Festival 2010 NL

Poet

Durs Grünbein 1962-...

country: Germany
language: German
(Dresden, 1962) urgently requested to be left out of the Flemish magazine Deus ex Machina which was planning a special on literature from the former D.D.R. a few years ago. In an interview with Der Spiegel he commented briefly and angrily: 'I was lost to the D.D.R. the moment I was born.' His début volume Grauzone morgens (1988) was among the last testimonies to come from the 'ghetto of a lost generation', the generation born and raised in the cardboard utopia of communist East Germany. Grünbein has not for a moment mourned the loss of the socialist fatherland, yet labours under the heritage of desolation, isolation and disillusionment it left in its wake. 'It's a long time ago, and look, I'm still here,' he says in 'Vita brevis', a poem from his recently published collection Nach den Satiren.
After the fall of the Berlin Wall, Durs Grünbein became one of the first writers of the reunified Germany. His personal life clearly reflects this: he lives with wife and daughter in East Berlin, but works in a rented room in the West.
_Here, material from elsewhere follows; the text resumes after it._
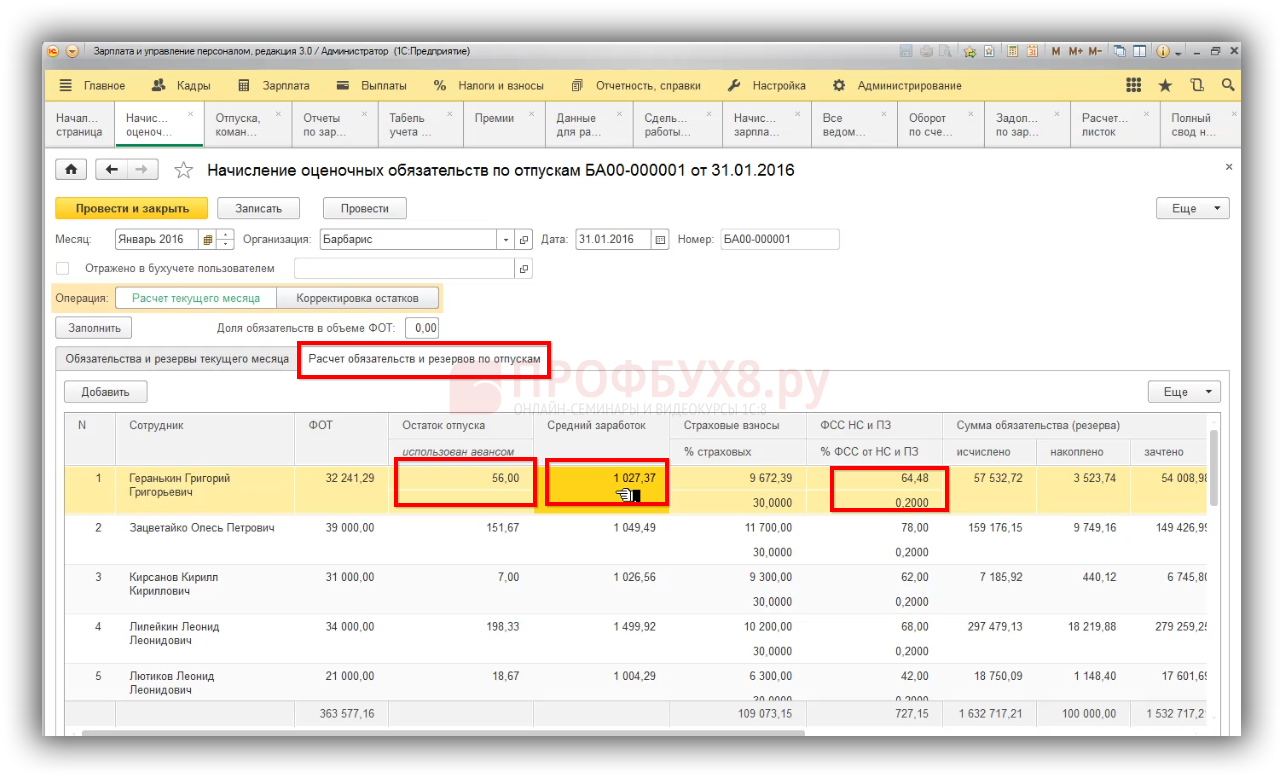
Task: Click the 'Заполнить' button
Action: [94, 328]
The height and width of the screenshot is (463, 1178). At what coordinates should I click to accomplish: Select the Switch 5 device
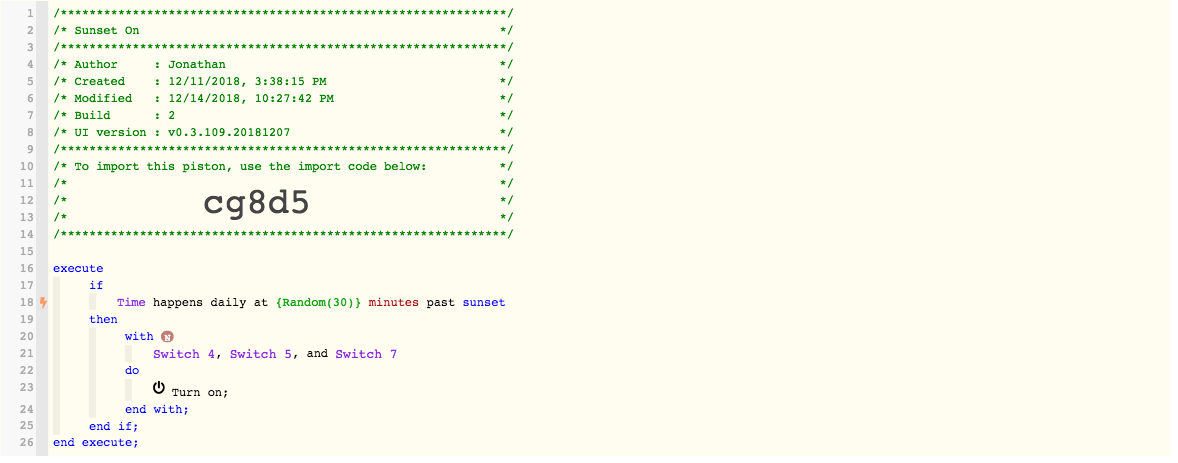pyautogui.click(x=261, y=354)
In the past ten years he published five books of poetry, a collection of essays, and translations of John Ashberry, Samuel Beckett, Henri Michaux and others. He received many awards for his work, including the 1995 Georg Büchner Prize, Germany's most prestigious literature prize. The award was seen as a symbolic gesture on the part of the jury: a determined bet on the young talent of a new Germany.
Grünbein's third collection, Den teuren Toten (1994), is a series of 'reports on the death of insignificant people', written in the form of ancient epitaphs. Grünbein has meanwhile inspired a following in Denmark of people composing epitaphs based on his model. A Dutch translation of the entire collection will be published in time for the festival. Are we to see a worldwide revival of the art of the lyrical epitaph, as a vehicle for social or philosophical comment?